The ask the Court to
clarify that the CSA’s reach only extends to practitioners who prescribe knowingly or intentionally (i.e., not in good faith) without a medical purpose outside the usual course of professional practice.
They also argue that the criminalization of prescribing practices usurps the states’ authority to regulate the practice of medicine.
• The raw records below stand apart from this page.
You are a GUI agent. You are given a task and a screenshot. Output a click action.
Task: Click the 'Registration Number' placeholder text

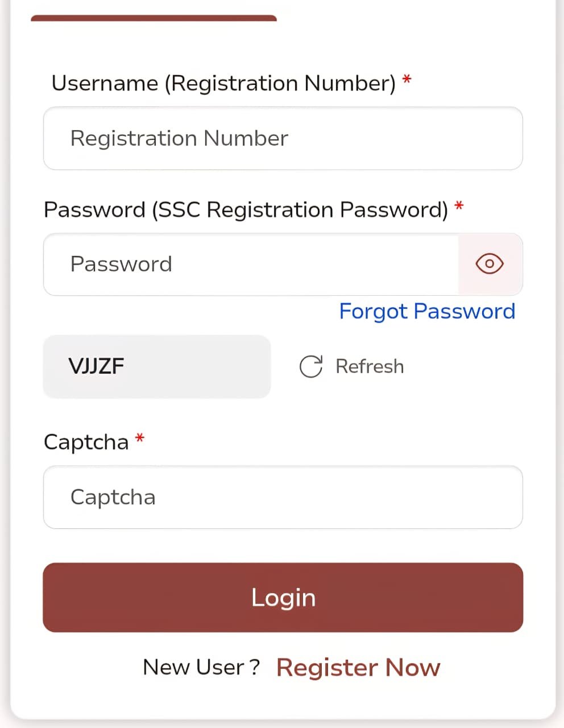tap(179, 139)
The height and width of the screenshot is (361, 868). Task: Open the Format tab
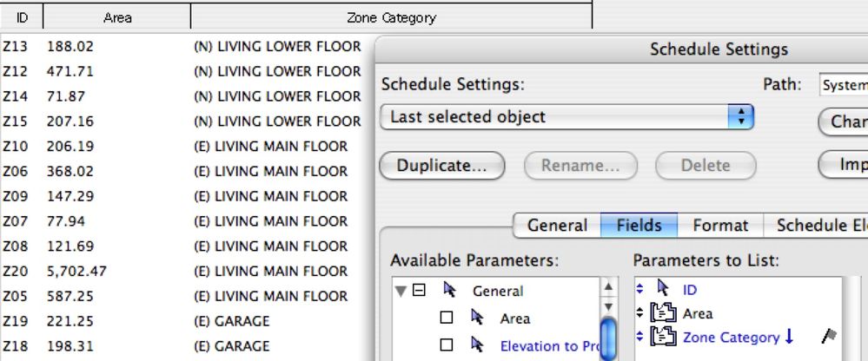(720, 226)
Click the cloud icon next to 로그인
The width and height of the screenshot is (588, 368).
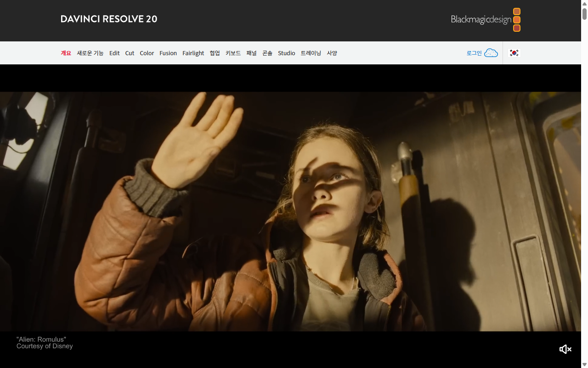click(491, 53)
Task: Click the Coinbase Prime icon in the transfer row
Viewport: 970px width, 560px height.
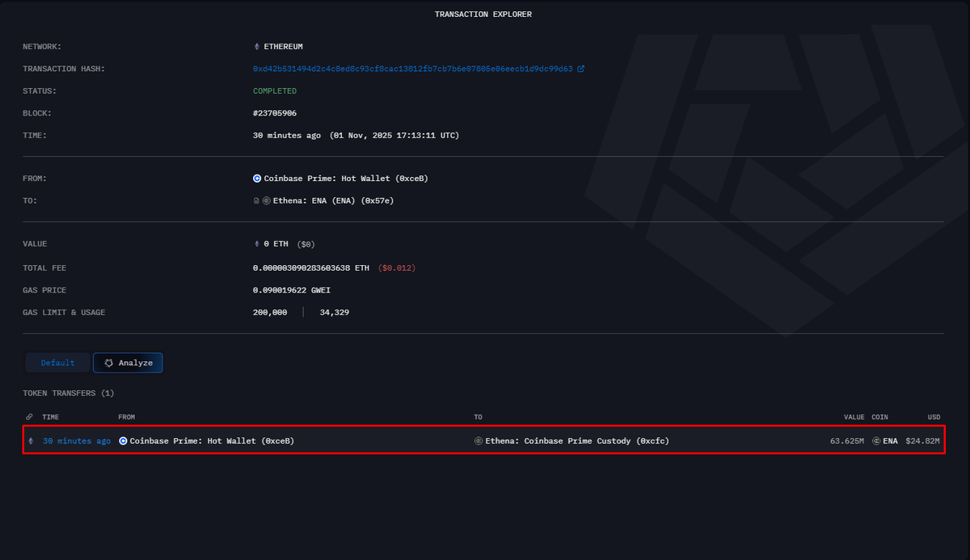Action: 123,440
Two patient advocacy groups filed amicus briefs: Compassion & Choices, which describes itself as “committed to improving care and expanding choice at the end of life” and advocating “for high quality end-of-life medical care and educate[ing] the public about available end-of-life options”, and the National Pain Advocacy Center, “an organization dedicated to improving the health and protecting the rights of people living with pain”. Both argue that denying a good faith defense to practitioners will have a chilling effect on the willingness of physicians to prescribe opioids to patients in pain and those who are at life’s end. (The National Pain Advocacy Center has been criticized for failing to disclose funding from opioid manufacturers, from whom it accepted over half a million dollars over a five-year period. Its chairman received $170,000 from Insys, the maker of Subsys, which featured in the convictions of Drs. Ruan and Couch.)
Of note to regular SBM readers, representing the “brave maverick doctor” faction of the medical community, the Association of American Physicians and Surgeons (AAPS, who we have met before) filed an amicus brief which, contrary to the neutral stance of some amici, most assuredly takes up the cause of Dr. Ruan, portraying him as someone who received a “21-year imprisonment for medicating pain” and describing him as having “acted in good faith”. This statement in AAPS’s brief caught my eye:
Most innovative physicians advance medical practice contrary to “generally recognized and accepted” treatments . . .
Yep, like the crank members of the AAPS, who promote antivaccine pseudoscience and HIV/AIDS denialism, blame immigrants for crime and disease, and claim that abortion causes breast cancer. Innovative indeed.
The health care lawyers, in a second Lexology post following oral arguments, opined that
the majority of the justices seemed prepared to adopt a subjective good-faith standard that would protect practitioners from criminal prosecutions if they sincerely and honestly believe their prescriptions were for a legitimate medical purpose and within the usual course of professional practice.
A decision is expected in June.
I am not sure how a physician could “seriously and honestly believe” his prescriptions “were for a legitimate medical purpose” if his belief is not objectively reasonable, that is, within acceptable medical standards. To me, this implies that the physician has no duty to inquire as to what the standard of care is when prescribing. In fact, any attempt to discern the standard of care could undermine his argument that his beliefs were “serious” and “honest”, counseling that he best avoid trying to find out, lest he undermine his own “beliefs”.
In any event, should the convictions of Drs. Ruan and Kahn be overturned and they are retried, I doubt any jury would buy into the notion that they “in good faith” believed what they were doing was legit. At least I hope not.